Jamie Bodnarchuk, communications manager with Peace River Hydro Partners, one of the major contractors on the project, responded that “the safety of our workers is our number one priority,” and “we have also adjusted some of our work scopes and construction tasks to accommodate new and evolving safety guidelines.”

The ironworker’s description reflected similar concerns for the more than 1,000 oil drilling rigs and production platforms in the U.S. Gulf of Mexico, where as many as 200 workers have to stay safe as they “”navigate narrow corridors, sleep in shared rooms, and dine in crowded mess halls,” Bloomberg writes. “Similar coronavirus concerns are affecting other [fossil] energy businesses that rely on employees sleeping in cramped conditions onsite—from oil worker camps in North Dakota and Alaska’s North Slope, to an aluminum smelter in Canada and copper mines in the Chilean desert.”

“There’s no way to do social distancing on a rig,” said Tim Tarpley, vice president of the Houston-based Petroleum Equipment and Services Association.

“The only option is you’ve got to clear everybody before they get on,” he added. “You’ve got to make sure you don’t get positive folks out on the rig.”

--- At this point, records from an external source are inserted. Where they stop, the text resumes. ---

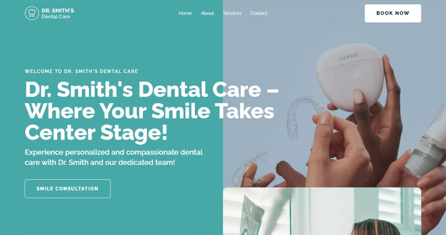Click the white CANDID aligner case in photo

click(350, 76)
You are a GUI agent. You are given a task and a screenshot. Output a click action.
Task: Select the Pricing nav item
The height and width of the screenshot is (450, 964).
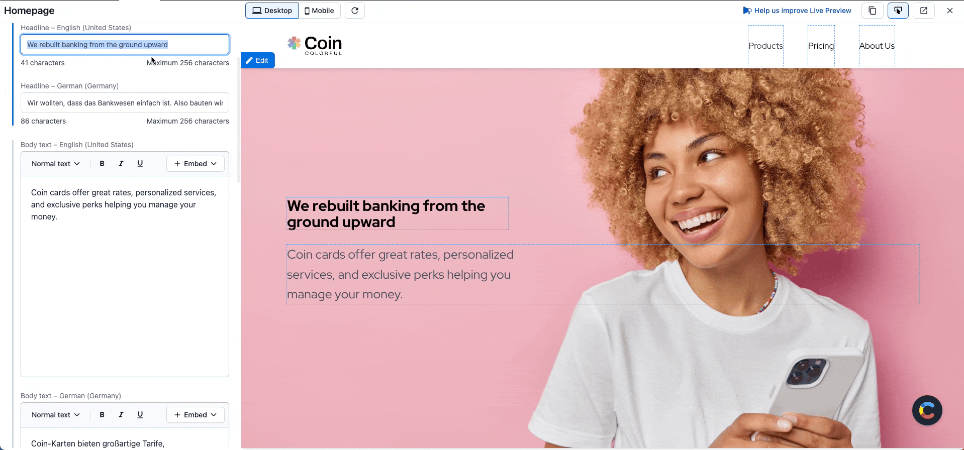point(821,46)
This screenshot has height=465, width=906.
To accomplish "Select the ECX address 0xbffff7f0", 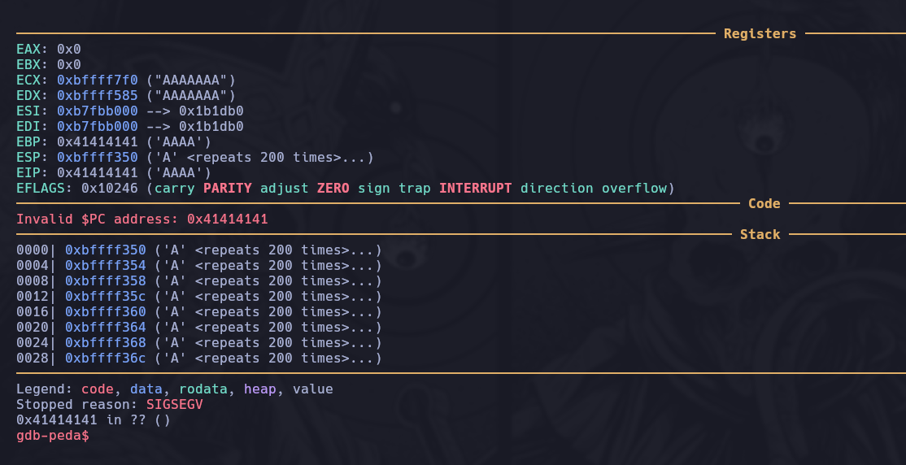I will tap(97, 80).
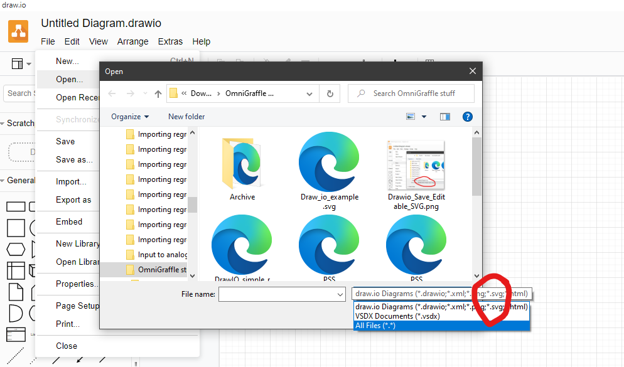
Task: Click New folder in the Open dialog
Action: point(186,117)
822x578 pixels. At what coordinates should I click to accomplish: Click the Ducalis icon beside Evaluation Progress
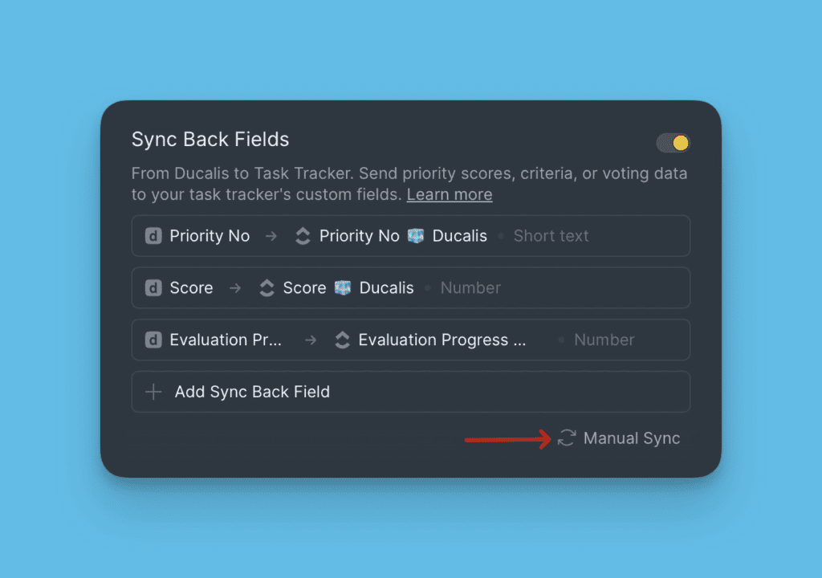pos(153,340)
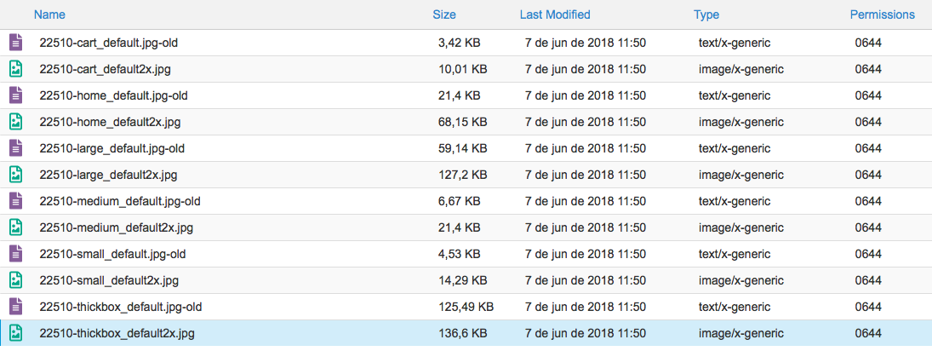Image resolution: width=932 pixels, height=351 pixels.
Task: Sort by the Last Modified column
Action: pyautogui.click(x=555, y=14)
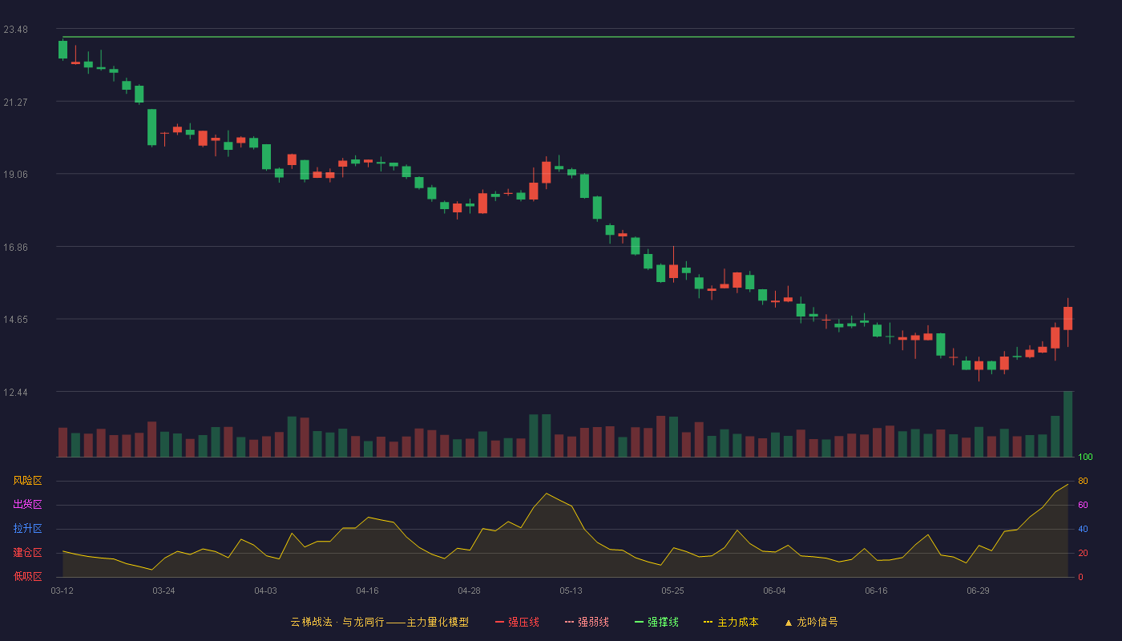Toggle the red 强压线 legend icon
Image resolution: width=1122 pixels, height=641 pixels.
point(500,622)
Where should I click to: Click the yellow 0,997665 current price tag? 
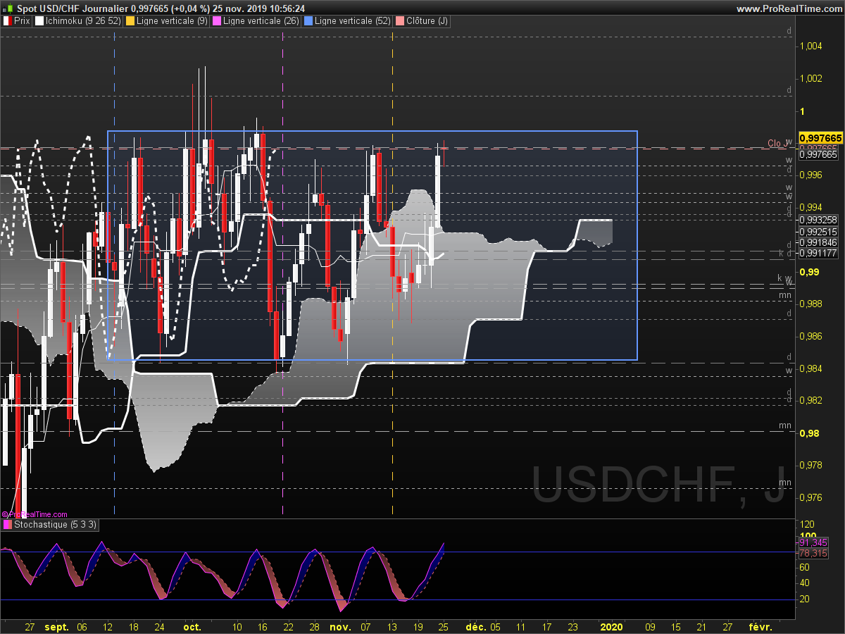coord(821,137)
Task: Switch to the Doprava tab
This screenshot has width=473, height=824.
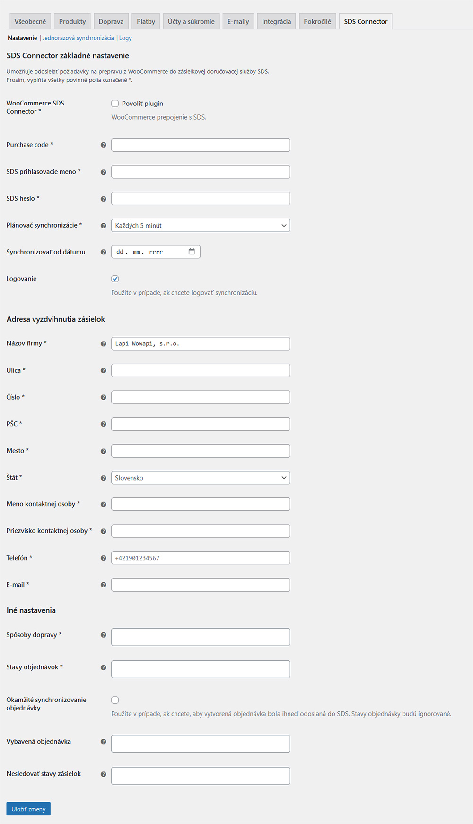Action: (x=111, y=22)
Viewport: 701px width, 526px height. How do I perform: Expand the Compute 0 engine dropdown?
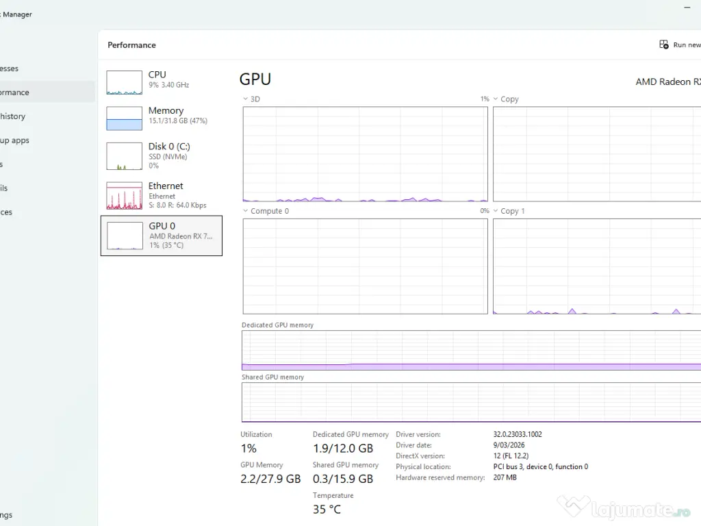click(x=246, y=212)
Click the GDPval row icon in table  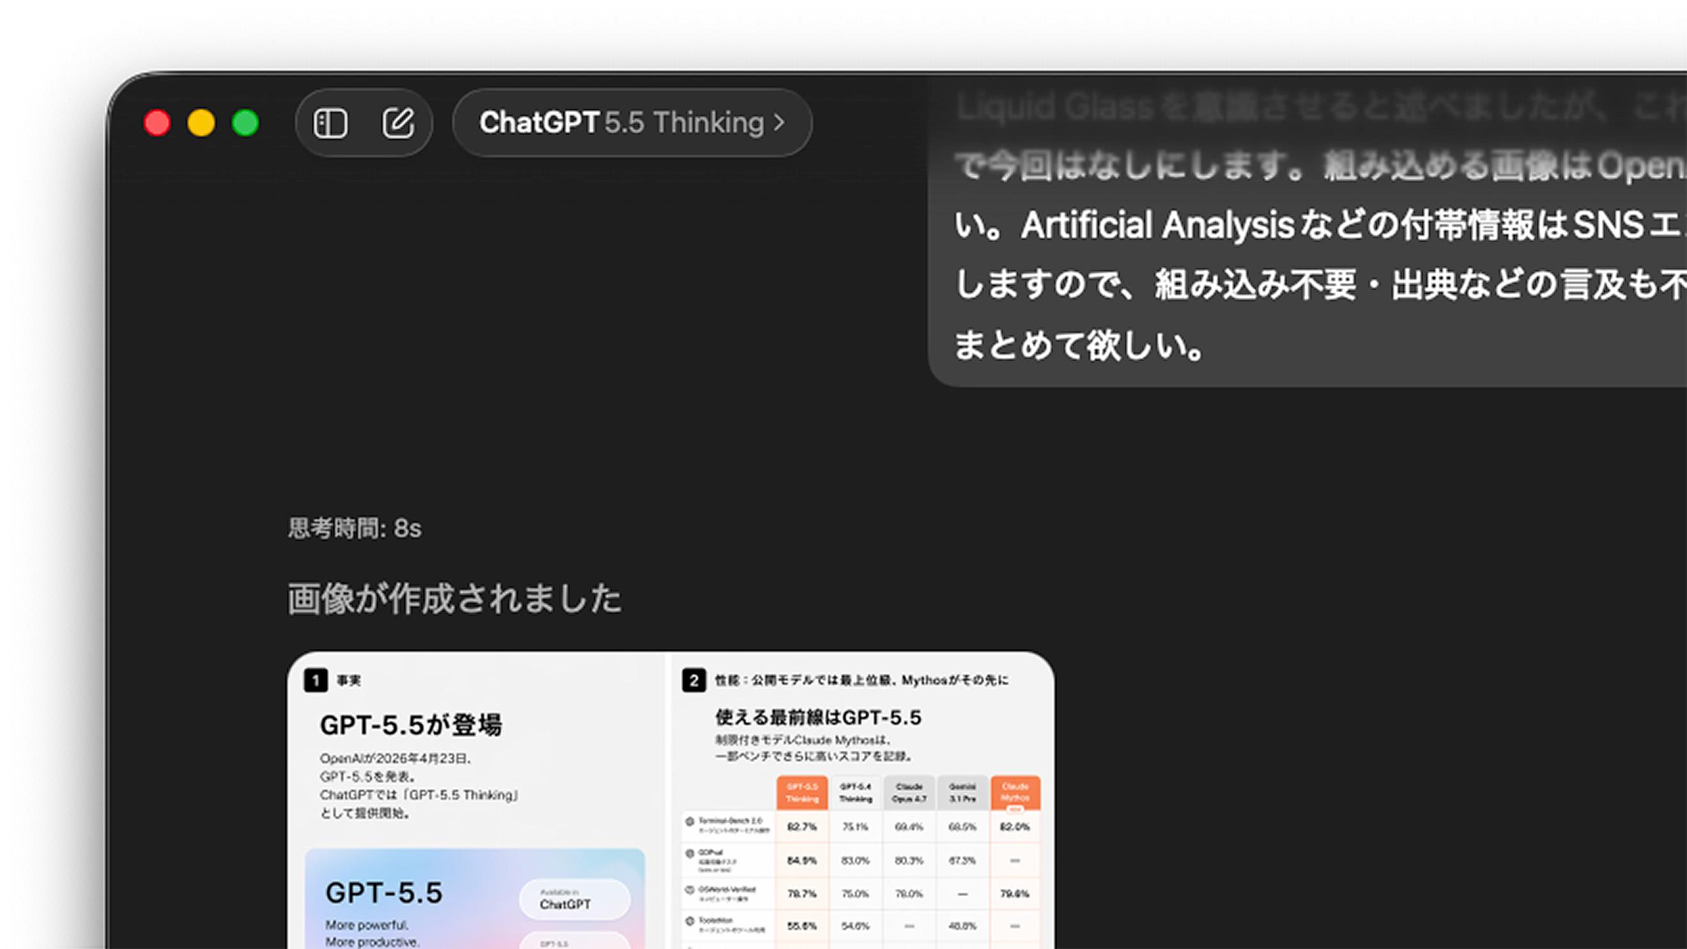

Last week, the Union of B.C. Indian Chiefs urged Ottawa to “act swiftly” to shut down construction on the Coastal GasLink pipeline, arguing that the risks posed by the project “are ones that were not consented to, and ones that leaders and officials raised warnings about in advance of the project’s approval”. Elsewhere in the province, Trans Mountain Corporation CEO Ian Anderson said his publicly-owned company was “continuously assessing this unprecedented situation” posed by the pandemic, and “will do everything in our power to not put workers, communities, and Indigenous peoples at any COVID-19 risk.”